JEFFREY BROWN: Mike, maybe I’m picking up on the personality that comes through in this story. I don’t know if it’s the real personality, but would these screenings have been terrifying for you or did you come to really see them as opportunities for how to just make a better film?
MIKE BIRBIGLIA: They were both of those things that you are describing. There were some nights where I would come home to my wife and I would say, This is a complete disaster. And then —
JEFFREY BROWN: Right, right, and somehow I imagine you saying that on any given day when you come home, right?
MIKE BIRBIGLIA: Yes, it’s not an unusual phrase. But then toward the end of the process, after the final three or four screenings, I came home I remember one time and I said, I think we made a really good movie. It was very audience-tested in the way that my standup comedy actually is audience-tested, which was not by design but it was just sort of how it happened.
JEFFREY BROWN: Let me just ask you both before I let you go, is it something you’d think about doing again? Ira?
IRA GLASS: Well, I would think about it, that’s for sure. Mike?
MIKE BIRBIGLIA: People ask him this a lot and I feel like he never says the same thing in interviews that he says off the air, so I’m going to just out him on this. I feel like Ira is, correct me if I’m wrong, you wouldn’t necessarily do the nuts and bolts on set, in the edit every day producing type of work that you did, but the creative side of being a producer and giving script notes and giving notes on cuts and things like that and being part of the crew, you might consider doing.

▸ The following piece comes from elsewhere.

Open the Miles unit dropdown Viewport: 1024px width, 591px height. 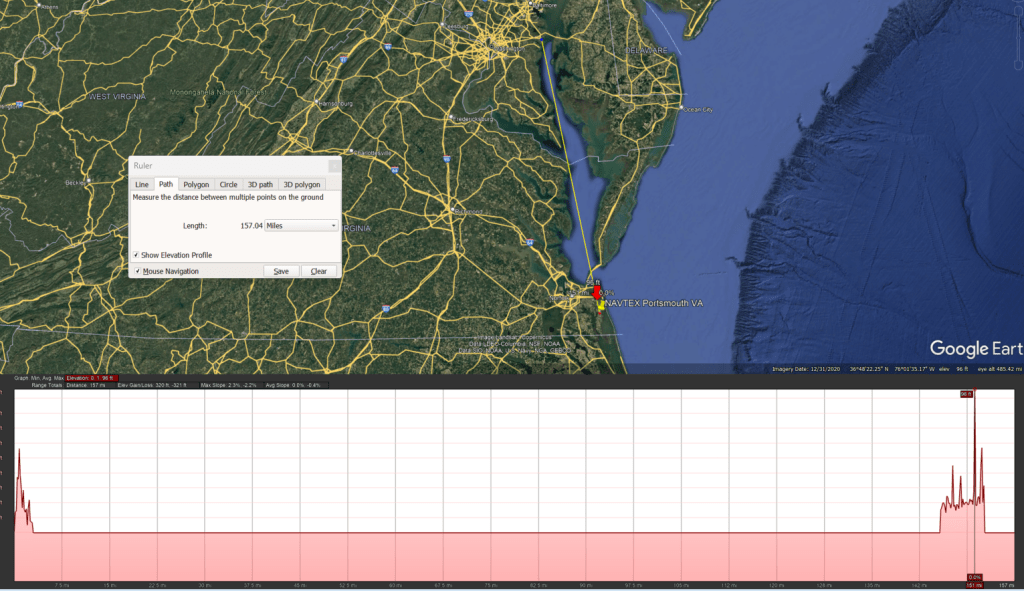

IRA GLASS: Yeah, that is true. Like if I didn’t have to leave my day job so much to sit for re-writes and to — you know, Mike and I spent two years re-writing the script together. If I didn’t have to leave my day job so much to do that and could just give notes and be further in the background, then I might consider it, yeah.
JEFFREY BROWN: We will leave it at that and wait to see what happens, right? “Sleepwalk With Me” opens around the country. Mike Birbiglia and Ira Glass, thanks so much for talking to us.
IRA GLASS: Thanks.
JEFFREY BROWN: And thank you for joining us on Art Beat. I’m Jeffrey Brown.